*SET TASKS*.
A) Reproduce the part of the passage on the three generals starting with "Let us settle" and going on through "do not doubt.".
B) In the passage on the three generals, what does General Corcoran say he does not ask about the man at his side?

IT is most creditable to Generals Sickles, Meagher, and Corcoran—all of whom have proved themselves brave soldiers—that in their speeches for the war they heartily denounce the attempt to dissuade enlistments by the cry of abolitionism. They say distinctly, what for their future it is to be hoped they see as clearly, that at this moment there are no parties whatever except true men and traitors. There is the party for the war, and the party against it. Those who are constantly shouting that the abolitionists ought to be hung belong to the party that Jeff Davis loves. General Corcoran puts it well when he says that he does not ask whether the man at his side is an abolitionist or a pro-slavery man, so long as he stands firmly shoulder to shoulder, and strikes straight for the Union,

Let us settle that we have a Union, and then determine what party we belong to. And to that settlement let nothing impede our way. Neither of the Generals that we name are "abolitionists," as the word has been used, and they are not known as anti-slavery men. They may even believe it practicable to save the Union and leave slavery unharmed. But that they would let the Union slide rather than slavery we do not believe; and that they will presently see that effectually to end the war the slave system must be suppressed we do not doubt.

*DATASET ROWS*.
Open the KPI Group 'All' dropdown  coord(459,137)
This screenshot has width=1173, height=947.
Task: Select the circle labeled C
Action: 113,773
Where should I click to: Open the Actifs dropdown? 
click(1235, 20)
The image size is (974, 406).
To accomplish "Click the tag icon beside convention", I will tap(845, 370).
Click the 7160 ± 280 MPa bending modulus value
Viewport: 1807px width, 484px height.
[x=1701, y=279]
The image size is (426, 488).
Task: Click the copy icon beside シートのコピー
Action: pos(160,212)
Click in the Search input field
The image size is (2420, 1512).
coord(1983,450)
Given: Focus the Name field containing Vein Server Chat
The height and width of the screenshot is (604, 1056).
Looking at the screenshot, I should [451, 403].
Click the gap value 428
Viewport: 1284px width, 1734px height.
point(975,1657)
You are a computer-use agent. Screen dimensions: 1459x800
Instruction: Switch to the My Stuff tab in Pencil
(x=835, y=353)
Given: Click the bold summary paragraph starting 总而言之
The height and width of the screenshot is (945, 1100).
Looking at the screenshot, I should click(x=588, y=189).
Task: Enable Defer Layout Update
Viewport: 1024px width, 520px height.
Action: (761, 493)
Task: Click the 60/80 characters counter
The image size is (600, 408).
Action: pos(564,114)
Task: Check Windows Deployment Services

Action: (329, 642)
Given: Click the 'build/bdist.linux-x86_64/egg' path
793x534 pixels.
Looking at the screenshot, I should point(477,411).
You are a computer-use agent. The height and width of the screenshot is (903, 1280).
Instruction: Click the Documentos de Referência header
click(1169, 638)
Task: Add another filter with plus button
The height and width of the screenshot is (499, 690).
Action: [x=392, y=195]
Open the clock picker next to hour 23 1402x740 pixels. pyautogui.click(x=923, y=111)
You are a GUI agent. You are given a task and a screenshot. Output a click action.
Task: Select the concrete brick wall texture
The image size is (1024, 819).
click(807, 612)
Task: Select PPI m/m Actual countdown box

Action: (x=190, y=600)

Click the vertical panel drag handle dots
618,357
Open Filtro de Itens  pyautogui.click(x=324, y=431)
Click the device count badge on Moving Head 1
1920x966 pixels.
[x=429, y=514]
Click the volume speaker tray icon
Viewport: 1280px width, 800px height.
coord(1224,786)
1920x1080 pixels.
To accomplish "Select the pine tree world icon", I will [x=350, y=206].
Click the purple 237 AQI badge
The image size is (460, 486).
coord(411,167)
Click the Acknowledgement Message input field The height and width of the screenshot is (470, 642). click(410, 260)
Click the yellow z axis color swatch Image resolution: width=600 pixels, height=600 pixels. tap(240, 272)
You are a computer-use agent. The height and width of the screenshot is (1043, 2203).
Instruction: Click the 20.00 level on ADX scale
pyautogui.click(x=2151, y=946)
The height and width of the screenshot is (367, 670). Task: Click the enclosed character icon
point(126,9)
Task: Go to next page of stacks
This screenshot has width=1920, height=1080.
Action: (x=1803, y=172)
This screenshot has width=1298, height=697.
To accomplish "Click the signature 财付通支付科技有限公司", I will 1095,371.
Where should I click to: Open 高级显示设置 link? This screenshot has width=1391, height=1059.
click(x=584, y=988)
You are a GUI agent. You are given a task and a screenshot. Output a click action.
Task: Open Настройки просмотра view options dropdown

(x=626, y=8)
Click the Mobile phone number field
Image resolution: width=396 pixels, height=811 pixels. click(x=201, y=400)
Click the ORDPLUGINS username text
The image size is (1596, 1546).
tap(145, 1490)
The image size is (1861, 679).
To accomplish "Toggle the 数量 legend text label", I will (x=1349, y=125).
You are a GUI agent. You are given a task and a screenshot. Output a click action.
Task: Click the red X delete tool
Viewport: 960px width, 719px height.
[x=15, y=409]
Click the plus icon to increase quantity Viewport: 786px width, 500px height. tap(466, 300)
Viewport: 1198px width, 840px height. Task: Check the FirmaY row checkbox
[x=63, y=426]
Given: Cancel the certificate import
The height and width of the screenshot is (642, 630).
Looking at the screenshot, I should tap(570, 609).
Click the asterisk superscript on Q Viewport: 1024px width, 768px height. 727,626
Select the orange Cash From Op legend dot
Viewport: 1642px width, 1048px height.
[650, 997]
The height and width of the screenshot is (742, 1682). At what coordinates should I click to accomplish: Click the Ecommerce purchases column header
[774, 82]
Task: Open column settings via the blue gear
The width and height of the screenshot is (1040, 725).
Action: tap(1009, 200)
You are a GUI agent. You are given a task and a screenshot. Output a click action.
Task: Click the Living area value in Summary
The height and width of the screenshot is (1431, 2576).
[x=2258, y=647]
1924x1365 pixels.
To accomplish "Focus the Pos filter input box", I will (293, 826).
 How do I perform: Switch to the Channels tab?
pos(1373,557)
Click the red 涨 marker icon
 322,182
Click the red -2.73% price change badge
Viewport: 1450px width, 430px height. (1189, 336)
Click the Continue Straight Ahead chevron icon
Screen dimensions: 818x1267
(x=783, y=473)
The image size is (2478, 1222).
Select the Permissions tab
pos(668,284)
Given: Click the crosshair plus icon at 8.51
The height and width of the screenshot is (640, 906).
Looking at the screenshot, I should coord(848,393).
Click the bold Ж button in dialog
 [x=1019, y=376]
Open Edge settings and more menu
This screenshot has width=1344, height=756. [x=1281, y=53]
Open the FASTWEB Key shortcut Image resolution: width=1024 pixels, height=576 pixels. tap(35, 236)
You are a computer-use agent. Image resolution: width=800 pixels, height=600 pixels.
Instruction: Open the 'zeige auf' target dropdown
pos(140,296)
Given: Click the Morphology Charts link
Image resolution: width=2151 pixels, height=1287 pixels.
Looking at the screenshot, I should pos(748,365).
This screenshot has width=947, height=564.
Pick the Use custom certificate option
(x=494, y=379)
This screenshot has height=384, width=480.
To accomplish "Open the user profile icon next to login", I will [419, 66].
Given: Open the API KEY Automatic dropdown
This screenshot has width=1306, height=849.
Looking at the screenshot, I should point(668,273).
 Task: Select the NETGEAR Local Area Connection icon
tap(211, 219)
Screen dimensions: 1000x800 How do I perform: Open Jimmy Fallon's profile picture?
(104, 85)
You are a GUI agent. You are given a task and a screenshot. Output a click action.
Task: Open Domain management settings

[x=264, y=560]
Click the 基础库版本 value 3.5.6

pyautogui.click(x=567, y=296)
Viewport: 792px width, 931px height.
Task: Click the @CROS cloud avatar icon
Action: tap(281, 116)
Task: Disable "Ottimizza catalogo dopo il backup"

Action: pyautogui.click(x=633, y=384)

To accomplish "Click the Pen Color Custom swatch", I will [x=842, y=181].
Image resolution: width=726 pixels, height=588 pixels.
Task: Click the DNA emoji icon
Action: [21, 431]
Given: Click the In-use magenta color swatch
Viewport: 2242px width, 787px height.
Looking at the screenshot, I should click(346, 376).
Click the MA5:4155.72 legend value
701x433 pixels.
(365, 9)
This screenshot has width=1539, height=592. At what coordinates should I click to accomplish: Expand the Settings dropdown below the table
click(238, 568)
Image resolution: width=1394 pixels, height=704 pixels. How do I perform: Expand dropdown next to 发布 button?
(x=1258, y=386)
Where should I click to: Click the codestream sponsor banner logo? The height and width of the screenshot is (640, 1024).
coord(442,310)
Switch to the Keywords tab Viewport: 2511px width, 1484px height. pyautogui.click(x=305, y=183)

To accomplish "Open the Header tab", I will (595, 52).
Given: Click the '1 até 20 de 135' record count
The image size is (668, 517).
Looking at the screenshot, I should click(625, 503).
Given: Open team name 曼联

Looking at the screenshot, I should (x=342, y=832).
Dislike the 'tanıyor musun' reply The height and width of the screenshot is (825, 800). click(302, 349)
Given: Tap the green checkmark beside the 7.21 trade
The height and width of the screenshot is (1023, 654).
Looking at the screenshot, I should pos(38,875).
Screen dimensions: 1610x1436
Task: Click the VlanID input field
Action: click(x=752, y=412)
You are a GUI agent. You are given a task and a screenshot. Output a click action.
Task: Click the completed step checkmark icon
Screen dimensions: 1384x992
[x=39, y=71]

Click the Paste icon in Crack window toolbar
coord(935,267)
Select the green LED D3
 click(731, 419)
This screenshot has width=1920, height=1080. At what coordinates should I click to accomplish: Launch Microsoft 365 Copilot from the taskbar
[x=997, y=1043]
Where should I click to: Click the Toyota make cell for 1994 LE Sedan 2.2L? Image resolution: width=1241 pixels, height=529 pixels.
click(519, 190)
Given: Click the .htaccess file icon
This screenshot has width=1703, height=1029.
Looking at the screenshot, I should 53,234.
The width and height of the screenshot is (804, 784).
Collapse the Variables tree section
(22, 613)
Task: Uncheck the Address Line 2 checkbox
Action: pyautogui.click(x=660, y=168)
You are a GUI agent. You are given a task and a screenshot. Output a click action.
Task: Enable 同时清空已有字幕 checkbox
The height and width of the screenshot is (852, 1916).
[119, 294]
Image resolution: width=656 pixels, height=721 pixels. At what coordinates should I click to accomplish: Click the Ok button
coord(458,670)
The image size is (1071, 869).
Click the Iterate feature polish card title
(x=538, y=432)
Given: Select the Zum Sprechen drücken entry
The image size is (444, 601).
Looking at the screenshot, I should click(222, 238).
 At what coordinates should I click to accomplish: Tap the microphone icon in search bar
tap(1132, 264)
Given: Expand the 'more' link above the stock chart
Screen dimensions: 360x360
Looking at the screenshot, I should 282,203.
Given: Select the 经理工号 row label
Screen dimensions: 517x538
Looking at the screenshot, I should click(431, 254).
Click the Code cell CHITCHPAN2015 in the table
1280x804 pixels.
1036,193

*WORKED SOLUTIONS*.
A)
Let us settle that we have a Union, and then determine what party we belong to. And to that settlement let nothing impede our way. Neither of the Generals that we name are "abolitionists," as the word has been used, and they are not known as anti-slavery men. They may even believe it practicable to save the Union and leave slavery unharmed. But that they would let the Union slide rather than slavery we do not believe; and that they will presently see that effectually to end the war the slave system must be suppressed we do not doubt.

B) He does not ask whether the man is an abolitionist or a pro-slavery man, so long as he stands firmly shoulder to shoulder and strikes straight for the Union.